Message-ID: <[email protected]>
From: Linus Torvalds <[email protected]>
Subject: Re: Kernel SCM saga..
Date: Sat, 9 Apr 2005 09:16:22 -0700 (PDT)

...

Linus

(*) yeah, yeah, I know about the current theoretical case, and I don't
care. Not only is it theoretical, the way my objects are packed you'd have
to not just generate the same SHA1 for it, it would have to _also_ still
be a valid zlib object _and_ get the header to match the "type + length"
of object part. IOW, the object validity checks are actually even stricter
than just "sha1 matches".

2005-04-10 11:34:39

by Ingo Molnar

[permalink] [raw]
Subject: Re: Kernel SCM saga..


* David S. Miller <[email protected]> wrote:

> On Fri, 8 Apr 2005 22:45:18 -0700 (PDT)
> Linus Torvalds <[email protected]> wrote:
>
> > Also, I don't want people editing repostitory files by hand. Sure, the
> > sha1 catches it, but still... I'd rather force the low-level ops to use
> > the proper helper routines. Which is why it's a raw zlib compressed blob,
> > not a gzipped file.
>
> I understand the arguments for compression, but I hate it for one
> simple reason: recovery is more difficult when you corrupt some
> file in your repository.
>
> It's happened to me more than once and I did lose data.
>
> Without compression, I might be able to recover if something
> causes a block of zeros to be written to the middle of some
> repository file.
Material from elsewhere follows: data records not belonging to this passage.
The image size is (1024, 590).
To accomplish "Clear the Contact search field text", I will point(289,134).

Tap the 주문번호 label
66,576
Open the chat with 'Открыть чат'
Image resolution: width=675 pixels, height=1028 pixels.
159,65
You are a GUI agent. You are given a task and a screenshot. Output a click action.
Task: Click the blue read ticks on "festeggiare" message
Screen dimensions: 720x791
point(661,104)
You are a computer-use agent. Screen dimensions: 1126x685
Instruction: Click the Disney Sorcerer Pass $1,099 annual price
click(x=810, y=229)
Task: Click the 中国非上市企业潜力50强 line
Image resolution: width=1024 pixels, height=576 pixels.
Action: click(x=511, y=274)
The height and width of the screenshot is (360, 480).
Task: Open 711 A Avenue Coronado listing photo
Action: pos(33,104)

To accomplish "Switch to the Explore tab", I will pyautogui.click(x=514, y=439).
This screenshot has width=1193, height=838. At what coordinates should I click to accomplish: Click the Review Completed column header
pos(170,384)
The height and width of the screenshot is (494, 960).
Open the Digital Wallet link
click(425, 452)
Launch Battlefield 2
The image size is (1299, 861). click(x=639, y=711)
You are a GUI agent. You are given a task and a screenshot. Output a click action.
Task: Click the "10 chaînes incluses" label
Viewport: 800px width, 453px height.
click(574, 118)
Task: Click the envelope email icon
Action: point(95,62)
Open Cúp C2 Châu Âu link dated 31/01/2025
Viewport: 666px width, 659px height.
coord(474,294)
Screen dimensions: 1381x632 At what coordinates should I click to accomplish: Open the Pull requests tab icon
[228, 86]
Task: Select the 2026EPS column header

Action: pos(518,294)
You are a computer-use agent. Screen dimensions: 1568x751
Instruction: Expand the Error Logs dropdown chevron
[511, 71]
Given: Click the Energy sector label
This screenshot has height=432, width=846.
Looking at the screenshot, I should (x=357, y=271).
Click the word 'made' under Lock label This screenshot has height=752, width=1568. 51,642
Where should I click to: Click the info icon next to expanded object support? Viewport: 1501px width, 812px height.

With compression, you pretty much just lose.

that depends on how you compress. You are perfectly right that with
default zlib compression, where you start the compression stream and
stop it at the end of the file, recovery in case of damage is very hard
for the portion that comes _after_ the damaged section. You'd have to
reconstruct the compression state which is akin to breaking a key.

But with zlib you can 'flush' the compression state every couple of
blocks and basically get the same recovery properties, at some very
minimal extra space cost (because when you flush out compression state
you get some extra padding bytes).

Flushing has another advantage as well: a small delta (even if it
increases/decreases the file size!) in the middle of a larger file will
still be compressed to the same output both before and after the change
area (modulo flush block size), which rsync can pick up just fine. (IIRC
that is one of the reasons why Debian, when compressing .deb's, does
zlib-flushes every couple of blocks, so that rsync/apt-get can pick up
partial .deb's as well.)

the zlib option is i think Z_PARTIAL_FLUSH, i'm using it in Tux to do
chunks of compression. The flushing cost ismax 12 bytes or so, so if
it's done every 4K we maximize the cost to 0.2%.

so flushing is both rsync-friendly and recovery-friendly.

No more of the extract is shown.